Taken literally, she said, the judgment could mean that “every single communication within a university would have to be expressed in such a formal legal way…that would definitely have a chilling effect on discussion and debate”.
Witnesses in the tribunal had argued that their actions were protected by their own academic freedom, but the judge ruled this not to be the case, partly because the work was deemed not to be “scholarly”.
Ms Powell said this meant that, when exercising freedom of speech, academics should be aware that “you need to meet certain standards in that speech”.
“If you are not developing an argument, putting forward academic proposals [or] engaging in robust but respectful debate, and instead you are putting forward slurs, unevidenced and sometimes false allegations…it is unlikely you are going to have the protection of freedom of speech or academic freedom to do that,” she said.
Ms Jamdar said this was quite a narrow definition of free speech and academic freedom and one that apparently contradicted the view of the Office for Students, which has recently been tasked with upholding universities’ duties in this area.
The English regulator’s academic freedom director, Arif Ahmed, has spoken previously about the need to protect all speech that is within the law.
“This sends a bit of a shockwave because we thought we’d arrived at a balance. But now we’re being told that maybe the balance is different to what we thought it was,” Ms Jamdar said.

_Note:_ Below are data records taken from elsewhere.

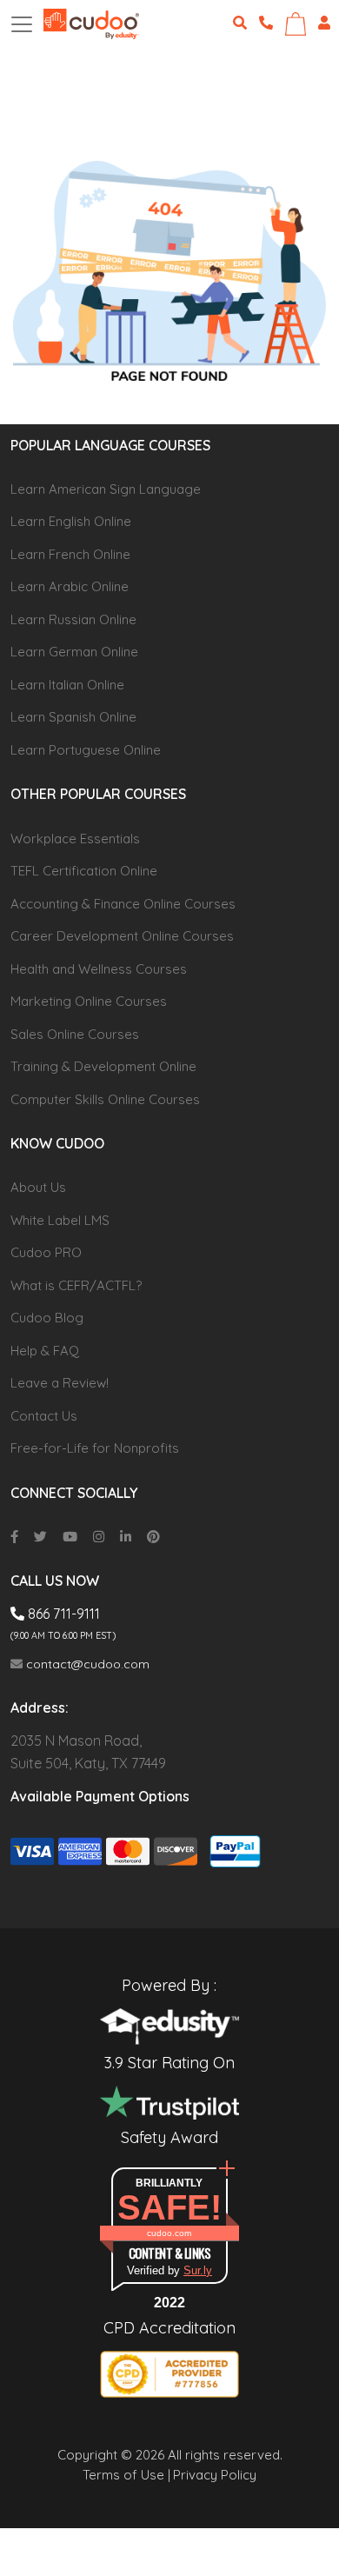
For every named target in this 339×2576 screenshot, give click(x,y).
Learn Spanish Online (73, 717)
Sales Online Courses (74, 1034)
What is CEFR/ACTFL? (76, 1285)
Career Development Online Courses (122, 936)
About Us (38, 1187)
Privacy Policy (214, 2474)
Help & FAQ (44, 1350)
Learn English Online (70, 521)
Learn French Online (70, 554)
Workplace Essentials (75, 838)
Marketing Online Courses (88, 1001)
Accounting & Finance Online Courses (123, 903)
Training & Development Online (103, 1066)
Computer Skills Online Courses (105, 1099)
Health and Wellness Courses (98, 969)
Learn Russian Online (73, 619)
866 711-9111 (62, 1613)
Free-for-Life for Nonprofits (94, 1448)
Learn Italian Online (67, 684)
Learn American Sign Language (105, 489)
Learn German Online (74, 651)
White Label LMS (60, 1220)
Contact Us (43, 1416)
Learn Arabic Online (69, 586)
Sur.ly (197, 2270)
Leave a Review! (59, 1383)
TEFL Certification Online (83, 870)
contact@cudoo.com (86, 1664)
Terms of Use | (126, 2474)
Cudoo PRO (46, 1252)
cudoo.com (169, 2233)
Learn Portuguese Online (85, 750)
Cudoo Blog (46, 1317)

She pointed out that various campaigns have opposed universities introducing a code of behaviour because it could have a knock-on effect on what people feel able to say.
“But this judgment seems to suggest we need strong codes; we need to be able to say: ‘You may feel strongly about this issue but the way you are communicating it isn’t in accordance with the standards we expect.’
“That feels like a bit of a reset from where government and the regulator might have been expecting this to go.”